My son was drawn for a late Dec. deer hunt its an A/C hunt where only he can hunt. Iwas wondering if the 300 mile trip from North Ga was worth it? Have any of yall hunted here before or know anything about it?


----------



## Big Dawg (Dec 15, 2005)

*Hey....*

My son also got drawn and considering the results and everyone's opinion we will  probably stay home.


----------



## sharpsticker (Dec 15, 2005)

If you are not serious about hunting, please don't tie up permits for those of us who are. Deer move better a different times of the year. Just because they didn't move several weeks agodoes not mean they will not be moving this week.


----------



## syates32 (Dec 15, 2005)

sharpsticker said:
			
		

> If you are not serious about hunting, please don't tie up permits for those of us who are. Deer move better a different times of the year. Just because they didn't move several weeks agodoes not mean they will not be moving this week.


The A/C hunts are not like the regular quota hunts you can put in for several of them and there is other oppurtunities for A/C hunts that weekend. Anyone that would take the time to try and get a child drawn for a hunt is SERIOUS about hunting. If you have ever done it, you would know its alot of work but the reward is worth it. If you dont know what your talking about dont critcize someone or post at all.
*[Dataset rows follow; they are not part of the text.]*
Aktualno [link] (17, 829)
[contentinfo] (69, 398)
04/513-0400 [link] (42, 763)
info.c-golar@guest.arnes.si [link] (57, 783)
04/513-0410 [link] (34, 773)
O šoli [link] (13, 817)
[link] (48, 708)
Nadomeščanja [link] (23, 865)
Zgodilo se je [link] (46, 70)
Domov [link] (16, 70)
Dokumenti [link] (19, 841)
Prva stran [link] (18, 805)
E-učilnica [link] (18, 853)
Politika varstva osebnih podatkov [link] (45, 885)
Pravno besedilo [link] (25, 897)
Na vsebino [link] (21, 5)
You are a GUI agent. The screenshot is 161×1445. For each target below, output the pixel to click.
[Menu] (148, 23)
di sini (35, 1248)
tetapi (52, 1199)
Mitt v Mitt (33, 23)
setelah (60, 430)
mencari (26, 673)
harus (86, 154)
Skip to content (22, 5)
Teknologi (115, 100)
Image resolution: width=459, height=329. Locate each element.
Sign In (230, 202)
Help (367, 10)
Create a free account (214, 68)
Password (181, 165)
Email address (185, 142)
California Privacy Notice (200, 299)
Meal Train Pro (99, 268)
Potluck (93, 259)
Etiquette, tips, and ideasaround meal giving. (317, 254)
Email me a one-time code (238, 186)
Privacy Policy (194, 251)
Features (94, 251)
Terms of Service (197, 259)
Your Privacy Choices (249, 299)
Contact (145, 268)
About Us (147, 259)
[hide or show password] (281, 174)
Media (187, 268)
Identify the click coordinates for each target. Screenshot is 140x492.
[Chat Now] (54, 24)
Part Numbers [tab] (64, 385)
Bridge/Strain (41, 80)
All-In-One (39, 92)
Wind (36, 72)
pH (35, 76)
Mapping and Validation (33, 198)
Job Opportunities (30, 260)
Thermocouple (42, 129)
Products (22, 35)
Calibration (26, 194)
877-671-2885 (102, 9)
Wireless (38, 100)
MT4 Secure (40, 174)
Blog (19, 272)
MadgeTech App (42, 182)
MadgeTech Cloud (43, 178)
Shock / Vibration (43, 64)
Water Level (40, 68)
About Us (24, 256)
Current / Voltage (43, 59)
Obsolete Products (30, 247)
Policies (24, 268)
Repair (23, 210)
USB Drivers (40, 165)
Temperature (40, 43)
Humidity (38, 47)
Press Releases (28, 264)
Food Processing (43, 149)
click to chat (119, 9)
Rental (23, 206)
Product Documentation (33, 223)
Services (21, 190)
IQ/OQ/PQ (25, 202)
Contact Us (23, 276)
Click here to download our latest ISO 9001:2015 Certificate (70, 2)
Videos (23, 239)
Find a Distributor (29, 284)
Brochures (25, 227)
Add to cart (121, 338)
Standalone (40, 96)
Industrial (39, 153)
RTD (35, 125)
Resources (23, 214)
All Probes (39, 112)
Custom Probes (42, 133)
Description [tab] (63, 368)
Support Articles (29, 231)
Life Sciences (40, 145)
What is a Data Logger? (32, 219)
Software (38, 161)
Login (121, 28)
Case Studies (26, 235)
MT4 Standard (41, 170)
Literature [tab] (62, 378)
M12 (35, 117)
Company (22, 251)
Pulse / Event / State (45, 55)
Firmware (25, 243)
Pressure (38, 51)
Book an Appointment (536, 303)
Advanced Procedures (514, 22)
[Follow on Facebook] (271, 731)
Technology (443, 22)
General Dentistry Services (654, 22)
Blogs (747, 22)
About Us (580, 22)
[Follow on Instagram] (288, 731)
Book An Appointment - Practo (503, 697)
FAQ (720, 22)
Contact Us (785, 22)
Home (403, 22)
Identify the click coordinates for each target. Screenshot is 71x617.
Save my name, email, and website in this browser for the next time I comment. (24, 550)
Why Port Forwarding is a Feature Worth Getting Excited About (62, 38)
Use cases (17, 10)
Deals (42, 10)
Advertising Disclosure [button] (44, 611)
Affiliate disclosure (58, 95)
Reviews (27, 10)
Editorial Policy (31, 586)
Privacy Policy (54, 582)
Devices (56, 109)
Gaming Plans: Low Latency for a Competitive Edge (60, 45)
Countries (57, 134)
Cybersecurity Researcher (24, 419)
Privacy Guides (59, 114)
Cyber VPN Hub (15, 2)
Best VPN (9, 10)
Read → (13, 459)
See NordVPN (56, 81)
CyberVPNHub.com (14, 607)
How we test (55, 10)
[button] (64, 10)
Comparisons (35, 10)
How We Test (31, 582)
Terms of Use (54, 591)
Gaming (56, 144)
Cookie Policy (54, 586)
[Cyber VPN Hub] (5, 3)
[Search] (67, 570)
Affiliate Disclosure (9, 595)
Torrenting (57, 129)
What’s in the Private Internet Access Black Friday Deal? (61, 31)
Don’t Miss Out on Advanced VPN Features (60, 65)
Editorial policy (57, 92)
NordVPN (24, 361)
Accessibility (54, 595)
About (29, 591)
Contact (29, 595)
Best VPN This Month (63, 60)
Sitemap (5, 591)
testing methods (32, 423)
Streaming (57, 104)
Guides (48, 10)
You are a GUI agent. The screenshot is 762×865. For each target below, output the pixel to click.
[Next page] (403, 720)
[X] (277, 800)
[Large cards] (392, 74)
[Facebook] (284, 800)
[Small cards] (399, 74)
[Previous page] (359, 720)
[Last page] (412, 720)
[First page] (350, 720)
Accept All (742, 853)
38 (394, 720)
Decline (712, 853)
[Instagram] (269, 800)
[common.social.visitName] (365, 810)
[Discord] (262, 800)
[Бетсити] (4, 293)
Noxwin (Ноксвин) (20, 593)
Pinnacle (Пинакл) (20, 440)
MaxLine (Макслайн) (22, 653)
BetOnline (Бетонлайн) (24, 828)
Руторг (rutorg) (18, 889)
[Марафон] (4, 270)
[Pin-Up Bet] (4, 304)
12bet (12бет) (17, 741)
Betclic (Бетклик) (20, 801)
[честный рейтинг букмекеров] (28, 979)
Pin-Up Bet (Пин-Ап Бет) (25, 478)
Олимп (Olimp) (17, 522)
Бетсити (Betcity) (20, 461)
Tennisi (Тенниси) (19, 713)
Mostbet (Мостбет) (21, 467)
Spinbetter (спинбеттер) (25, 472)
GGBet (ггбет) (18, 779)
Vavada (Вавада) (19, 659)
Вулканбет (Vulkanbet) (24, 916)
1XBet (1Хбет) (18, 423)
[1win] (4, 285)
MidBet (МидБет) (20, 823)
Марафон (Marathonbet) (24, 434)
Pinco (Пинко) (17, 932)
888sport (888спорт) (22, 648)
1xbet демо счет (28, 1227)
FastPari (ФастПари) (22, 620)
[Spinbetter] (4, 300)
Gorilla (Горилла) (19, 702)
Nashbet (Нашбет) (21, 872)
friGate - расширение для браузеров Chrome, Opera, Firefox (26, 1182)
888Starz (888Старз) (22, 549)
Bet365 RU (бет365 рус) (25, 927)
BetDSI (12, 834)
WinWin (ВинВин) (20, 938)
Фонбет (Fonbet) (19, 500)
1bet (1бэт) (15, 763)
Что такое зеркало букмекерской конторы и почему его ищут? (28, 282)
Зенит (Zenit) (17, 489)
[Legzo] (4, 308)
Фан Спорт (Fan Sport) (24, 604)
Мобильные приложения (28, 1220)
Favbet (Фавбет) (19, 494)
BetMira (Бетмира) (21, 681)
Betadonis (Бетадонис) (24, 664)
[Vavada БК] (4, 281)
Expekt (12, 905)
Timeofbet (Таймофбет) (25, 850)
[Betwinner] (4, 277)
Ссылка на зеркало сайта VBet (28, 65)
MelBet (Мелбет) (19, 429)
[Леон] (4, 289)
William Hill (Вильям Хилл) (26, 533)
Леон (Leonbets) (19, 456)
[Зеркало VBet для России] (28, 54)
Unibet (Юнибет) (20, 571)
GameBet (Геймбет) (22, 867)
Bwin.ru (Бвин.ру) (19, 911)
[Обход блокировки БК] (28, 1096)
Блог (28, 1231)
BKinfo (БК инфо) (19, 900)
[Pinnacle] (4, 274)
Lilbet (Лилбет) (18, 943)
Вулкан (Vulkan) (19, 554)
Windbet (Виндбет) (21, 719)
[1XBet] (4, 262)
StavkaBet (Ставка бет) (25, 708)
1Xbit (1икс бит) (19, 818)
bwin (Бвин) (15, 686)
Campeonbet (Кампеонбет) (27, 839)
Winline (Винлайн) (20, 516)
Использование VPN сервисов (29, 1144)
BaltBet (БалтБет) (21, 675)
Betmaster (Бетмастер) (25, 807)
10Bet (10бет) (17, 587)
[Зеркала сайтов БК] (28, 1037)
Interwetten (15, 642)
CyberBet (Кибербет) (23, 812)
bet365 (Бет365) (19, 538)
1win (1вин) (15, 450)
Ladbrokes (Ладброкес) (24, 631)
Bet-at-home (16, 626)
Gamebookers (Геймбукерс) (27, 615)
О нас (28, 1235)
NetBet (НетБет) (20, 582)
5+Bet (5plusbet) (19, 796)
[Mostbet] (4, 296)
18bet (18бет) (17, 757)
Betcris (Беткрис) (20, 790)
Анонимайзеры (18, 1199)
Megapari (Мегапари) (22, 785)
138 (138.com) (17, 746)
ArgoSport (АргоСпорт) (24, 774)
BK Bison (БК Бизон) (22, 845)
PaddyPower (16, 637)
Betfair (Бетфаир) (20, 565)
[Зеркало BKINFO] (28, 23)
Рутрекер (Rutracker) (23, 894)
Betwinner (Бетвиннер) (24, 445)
I have taken my son on 2 A/C WMA hunts already this year and he has killed 2 deer ( he is 8) so I would say someone is pretty serious about it.


----------



## Mac (Dec 16, 2005)

I second that!!!!!!!!!

I have taken a local kid no relation to Blanton Creek, Ossabaw, and a GONetwork sponsored hunt.  All were for youth,  I applied to three hunts hoping to get drawn for at least one,  I got drawn for all three.  Blanton was a sign in hunt.
Will try to make it down to River Creek but will not loose any sleep over it if I don't.  



			
				syates32 said:
			
		

> The A/C hunts are not like the regular quota hunts you can put in for several of them and there is other oppurtunities for A/C hunts that weekend. Anyone that would take the time to try and get a child drawn for a hunt is SERIOUS about hunting. If you have ever done it, you would know its alot of work but the reward is worth it. If you dont know what your talking about dont critcize someone or post at all. I have taken my son on 2 A/C WMA hunts already this year and he has killed 2 deer ( he is 8) so I would say someone is pretty serious about it.


----------